══ ОТРЫВОК ══

Олби ведет своих героев через круги семейного ада, который они сами себе устроили, – схватка мужского и женского полов носит вроде бы частный характер, но наш чувствительный к чужим судьбам зритель, надеюсь, увидит в этой пьесе не только картинку домашней американской жизни, но и себя – что- то такое, что единит нас всех при всей разнице наших географий, менталитетов и социумов.
Ведь в России люди тоже частенько разводятся и мучаются в одиночестве и взаимном отчуждении!.. Признаемся, мы тоже «боимся Вирджинии Вулф», когда оказываемся без любви да в пустоте.
Раньше считалось, что Олби «разоблачает» мелкобуржуазную сущность «американского образа жизни» – тем эта пьеса якобы нам и близка. Это чушь.
Пьеса близка нам прежде всего своей человечностью, в воспроизведении которой всегда был признанным мастаком русский психологический театр и его Величество Актер.

═══
══ НАБОР ДАННЫХ ══

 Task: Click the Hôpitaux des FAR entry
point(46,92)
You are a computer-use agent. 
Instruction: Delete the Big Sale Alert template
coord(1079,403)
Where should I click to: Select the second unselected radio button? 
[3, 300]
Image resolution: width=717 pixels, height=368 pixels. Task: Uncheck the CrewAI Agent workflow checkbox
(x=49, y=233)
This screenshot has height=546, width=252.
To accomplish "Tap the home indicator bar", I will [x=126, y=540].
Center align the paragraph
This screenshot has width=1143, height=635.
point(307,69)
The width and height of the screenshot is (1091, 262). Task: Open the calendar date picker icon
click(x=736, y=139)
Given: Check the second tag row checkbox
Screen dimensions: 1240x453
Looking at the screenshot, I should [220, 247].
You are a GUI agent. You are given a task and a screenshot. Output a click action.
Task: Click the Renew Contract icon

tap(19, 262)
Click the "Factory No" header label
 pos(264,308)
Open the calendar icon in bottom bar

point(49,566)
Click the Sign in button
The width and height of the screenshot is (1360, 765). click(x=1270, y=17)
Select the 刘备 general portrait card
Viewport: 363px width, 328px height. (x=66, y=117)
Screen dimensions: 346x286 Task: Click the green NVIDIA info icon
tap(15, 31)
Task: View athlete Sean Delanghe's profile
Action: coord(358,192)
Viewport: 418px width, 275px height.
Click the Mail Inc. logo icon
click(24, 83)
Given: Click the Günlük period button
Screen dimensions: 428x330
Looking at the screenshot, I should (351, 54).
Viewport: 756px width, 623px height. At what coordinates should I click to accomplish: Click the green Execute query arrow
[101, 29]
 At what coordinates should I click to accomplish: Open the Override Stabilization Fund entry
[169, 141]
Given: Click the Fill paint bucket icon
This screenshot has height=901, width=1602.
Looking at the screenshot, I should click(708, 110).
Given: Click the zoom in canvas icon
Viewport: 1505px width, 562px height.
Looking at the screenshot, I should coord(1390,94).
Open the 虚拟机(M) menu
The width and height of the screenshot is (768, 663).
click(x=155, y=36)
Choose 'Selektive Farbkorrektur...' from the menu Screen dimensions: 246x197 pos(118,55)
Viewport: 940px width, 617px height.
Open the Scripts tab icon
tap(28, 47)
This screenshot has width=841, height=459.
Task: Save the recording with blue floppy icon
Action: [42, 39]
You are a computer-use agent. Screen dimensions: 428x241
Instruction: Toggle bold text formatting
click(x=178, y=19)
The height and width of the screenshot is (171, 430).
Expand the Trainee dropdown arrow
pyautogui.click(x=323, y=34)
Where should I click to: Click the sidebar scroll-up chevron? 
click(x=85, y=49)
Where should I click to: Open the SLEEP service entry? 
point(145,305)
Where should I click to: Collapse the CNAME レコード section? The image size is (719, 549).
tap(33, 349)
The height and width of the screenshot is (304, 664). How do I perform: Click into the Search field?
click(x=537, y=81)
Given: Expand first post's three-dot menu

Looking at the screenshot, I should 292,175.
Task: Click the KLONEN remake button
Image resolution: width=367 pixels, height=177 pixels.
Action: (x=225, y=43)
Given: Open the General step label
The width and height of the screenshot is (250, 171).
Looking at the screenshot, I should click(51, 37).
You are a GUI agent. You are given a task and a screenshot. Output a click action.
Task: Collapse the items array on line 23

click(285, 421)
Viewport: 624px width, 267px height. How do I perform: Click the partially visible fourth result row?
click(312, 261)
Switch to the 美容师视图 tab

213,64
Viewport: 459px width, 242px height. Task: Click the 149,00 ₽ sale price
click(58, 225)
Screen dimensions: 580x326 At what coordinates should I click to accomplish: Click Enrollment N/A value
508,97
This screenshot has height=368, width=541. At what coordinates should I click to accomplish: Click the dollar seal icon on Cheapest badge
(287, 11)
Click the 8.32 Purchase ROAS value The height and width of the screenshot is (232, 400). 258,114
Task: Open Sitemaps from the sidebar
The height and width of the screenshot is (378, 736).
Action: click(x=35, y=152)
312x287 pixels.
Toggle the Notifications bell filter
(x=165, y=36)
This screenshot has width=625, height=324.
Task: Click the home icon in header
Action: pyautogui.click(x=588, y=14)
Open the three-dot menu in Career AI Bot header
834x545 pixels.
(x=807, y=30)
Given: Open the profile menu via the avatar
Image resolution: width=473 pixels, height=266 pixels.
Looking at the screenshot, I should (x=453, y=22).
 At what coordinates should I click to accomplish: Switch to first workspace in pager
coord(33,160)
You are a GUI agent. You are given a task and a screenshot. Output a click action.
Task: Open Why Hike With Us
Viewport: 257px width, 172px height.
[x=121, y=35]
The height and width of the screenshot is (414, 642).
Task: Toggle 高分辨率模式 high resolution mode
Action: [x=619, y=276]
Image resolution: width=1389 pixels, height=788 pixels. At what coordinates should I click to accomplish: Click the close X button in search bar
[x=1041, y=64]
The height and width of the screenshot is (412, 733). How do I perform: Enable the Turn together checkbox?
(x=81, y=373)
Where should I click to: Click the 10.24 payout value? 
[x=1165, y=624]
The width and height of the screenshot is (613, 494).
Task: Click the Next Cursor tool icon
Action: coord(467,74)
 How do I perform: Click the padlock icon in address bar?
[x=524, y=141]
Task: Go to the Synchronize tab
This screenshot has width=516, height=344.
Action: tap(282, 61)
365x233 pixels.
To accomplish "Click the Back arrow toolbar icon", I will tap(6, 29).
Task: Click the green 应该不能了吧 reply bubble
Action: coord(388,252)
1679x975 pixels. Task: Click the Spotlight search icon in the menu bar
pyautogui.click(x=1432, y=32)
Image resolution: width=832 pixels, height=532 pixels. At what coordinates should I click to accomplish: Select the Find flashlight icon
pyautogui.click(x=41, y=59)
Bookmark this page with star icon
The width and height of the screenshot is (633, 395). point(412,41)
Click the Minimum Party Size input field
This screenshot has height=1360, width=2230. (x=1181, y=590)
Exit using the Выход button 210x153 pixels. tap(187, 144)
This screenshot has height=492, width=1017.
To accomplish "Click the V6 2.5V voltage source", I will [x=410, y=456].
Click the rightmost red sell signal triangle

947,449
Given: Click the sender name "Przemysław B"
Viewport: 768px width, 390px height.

═══

__КОРОТКАЯ ЗАДАЧА__.
Перескажите отрывок о пьесе Олби в двух предложениях. Для ответа опирайтесь только на отрывок.

__РЕШЁННАЯ ЗАДАЧА__.
В отрывке выражена надежда, что зритель увидит в пьесе Олби о семейном аде не только картину домашней американской жизни, но и себя, ведь в России люди тоже разводятся и мучаются в одиночестве и отчуждении. Прежнее мнение, будто пьеса близка нам разоблачением мелкобуржуазного «американского образа жизни», названо чушью: она близка прежде всего своей человечностью, в воспроизведении которой признанным мастаком всегда был русский психологический театр.